散る花に想う2人の時間

軍には正月も暮れも、勿論盆もない。
ただ直属の部下が日本人ばかりということもあり、ギリアムは彼らに盆休みを与えた。
伊豆基地に着いてここから規定の数日は自由に休暇を過ごして欲しいと言うと、サイカが何か言いたげな顔をしていた。

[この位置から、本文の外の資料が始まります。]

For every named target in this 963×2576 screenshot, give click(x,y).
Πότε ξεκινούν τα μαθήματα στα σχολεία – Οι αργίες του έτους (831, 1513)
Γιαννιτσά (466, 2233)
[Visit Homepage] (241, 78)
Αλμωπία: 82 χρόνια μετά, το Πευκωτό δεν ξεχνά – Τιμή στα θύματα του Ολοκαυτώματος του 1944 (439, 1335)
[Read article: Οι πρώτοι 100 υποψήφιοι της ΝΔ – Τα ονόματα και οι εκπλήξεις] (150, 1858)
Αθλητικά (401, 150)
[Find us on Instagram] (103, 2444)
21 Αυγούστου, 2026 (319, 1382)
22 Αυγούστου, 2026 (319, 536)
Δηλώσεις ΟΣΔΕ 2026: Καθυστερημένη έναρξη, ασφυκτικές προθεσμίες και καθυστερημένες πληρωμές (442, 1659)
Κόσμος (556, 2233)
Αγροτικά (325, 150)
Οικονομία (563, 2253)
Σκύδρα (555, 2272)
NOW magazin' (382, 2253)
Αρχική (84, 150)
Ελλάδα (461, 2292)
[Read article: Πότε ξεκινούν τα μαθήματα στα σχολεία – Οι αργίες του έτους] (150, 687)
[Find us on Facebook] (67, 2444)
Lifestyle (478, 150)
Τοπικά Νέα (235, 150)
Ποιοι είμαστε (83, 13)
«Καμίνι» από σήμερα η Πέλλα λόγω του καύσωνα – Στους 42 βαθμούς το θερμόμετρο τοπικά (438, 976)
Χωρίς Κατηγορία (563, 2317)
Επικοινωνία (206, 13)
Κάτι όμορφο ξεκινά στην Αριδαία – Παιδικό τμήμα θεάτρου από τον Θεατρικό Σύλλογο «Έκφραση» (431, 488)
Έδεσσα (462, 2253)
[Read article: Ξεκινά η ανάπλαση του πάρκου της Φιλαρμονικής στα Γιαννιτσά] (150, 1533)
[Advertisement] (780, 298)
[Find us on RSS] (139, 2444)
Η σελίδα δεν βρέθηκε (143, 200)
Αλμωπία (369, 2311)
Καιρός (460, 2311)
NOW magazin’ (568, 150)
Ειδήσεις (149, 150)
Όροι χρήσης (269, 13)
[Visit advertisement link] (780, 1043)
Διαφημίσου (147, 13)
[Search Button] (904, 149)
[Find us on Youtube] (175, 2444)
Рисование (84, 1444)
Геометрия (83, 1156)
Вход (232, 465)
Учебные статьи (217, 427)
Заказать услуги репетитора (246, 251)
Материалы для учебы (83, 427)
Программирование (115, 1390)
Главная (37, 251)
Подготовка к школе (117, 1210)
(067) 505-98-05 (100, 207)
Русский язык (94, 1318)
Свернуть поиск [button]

サイカだけではない。壇も怜次も光次郎も表に出さないだけで同じことを考えているであろうという推測が成り立つ。
彼らの問いの答えは、彼の目の前にある。
有能な部下たちの働きで普段は承認だけで済む書類も、一から十まで、いやその裏に隠されたことまで目を通さなければならない。
それでも全て処理を終わらせるのがギリアムの能力であり、意地であった。
部下が次から安心して休暇を取れないようでは、上官として、彼らをまとめる者として失格だ。
――通信機のコールが鳴る。また新しい仕事かと思えば、発信者は少し意外な人物であった。
ヴィレッタ・バディム。外部協力者として情報部の面々とも顔馴染みであり、パイロットとしてのギリアムの有能、という言葉では片付けられない仲間だ。
「差し入れを持ってきたの。オフィスの鍵を開けて下さる?」
情報部の抱える情報だけを見ればノーを突きつける要求だが、ギリアム、いや彼だけでなく情報部とヴィレッタには絶対的な信頼がある。
無論ギリアムの権限でそのあたりの追及を有耶無耶にしていることもあるが。
「アヤとマイが買ってきてくれたの。糖分は脳にいいしね」
菓子折りを取り出してヴィレッタが先にひとかじりする。
断る口実を減らそうということなのだろうと推測はするが、悪いようには思わない。
「私も部下に盆休みを与えて雑務以外は暇なところなの。宜しければ手伝わせてくれないかしら」
そう、SRXチームもヴィレッタ以外は日本人または日系人だ。
リュウセイには帰る家もある。ライには参りたい墓もあるだろう。アヤとマイは不明だが、父に直接感謝を伝えるのもアリだと出立前アヤが笑っていた。
謂わばこの状況は二人とも似た試練を負わされている。
手分けして作業すると、一人では得られなかった安らぎがあった。
それが、仕事が軽くなるという安堵だけでないのは、ギリアム自身もよくわかっていた。
「花火大会があるようだぞ。見に行かなくていいのか」
それでも彼女を遠ざけてしまうのは、彼の本能としか言いようがない。
「あんな人混みに一人で行けって? あなたがエスコートしてくれるなら別だけどね」
「俺には仕事があるのでな」
「それなら私にもあなたを補助するという仕事があるので、いかないわ」
沈黙が覆った臨時オフィスに突如火薬の音が鳴り響く。
「それに行かなくても、こうして見られるでしょう?」
「そうだな……美しく儚い。人の生にも似ている」
「でも輝けるだけ素敵だと思うわ、私はね」
また沈黙が2人の間を張り詰めさせ、打ち上げ花火の音だけが空間を支配する。
訪れる『いつか』を予知し或いは推測する2人は、しばらく遠い花火を見やっていた。
「ギリアム少佐、ひとつ言っておくわ」
「何だ?」
「仕事をしている方が気楽だからって、たまには休暇を取った方がいいわよ」
「人のことが言えるのかな、君は。まあ善処しよう」
花火が光る度に2人が影になり、数秒後に音が届く。
2つの影は、一定の距離を保ちながら、それでもそれ以上離れることがなく、その時間を享受していた。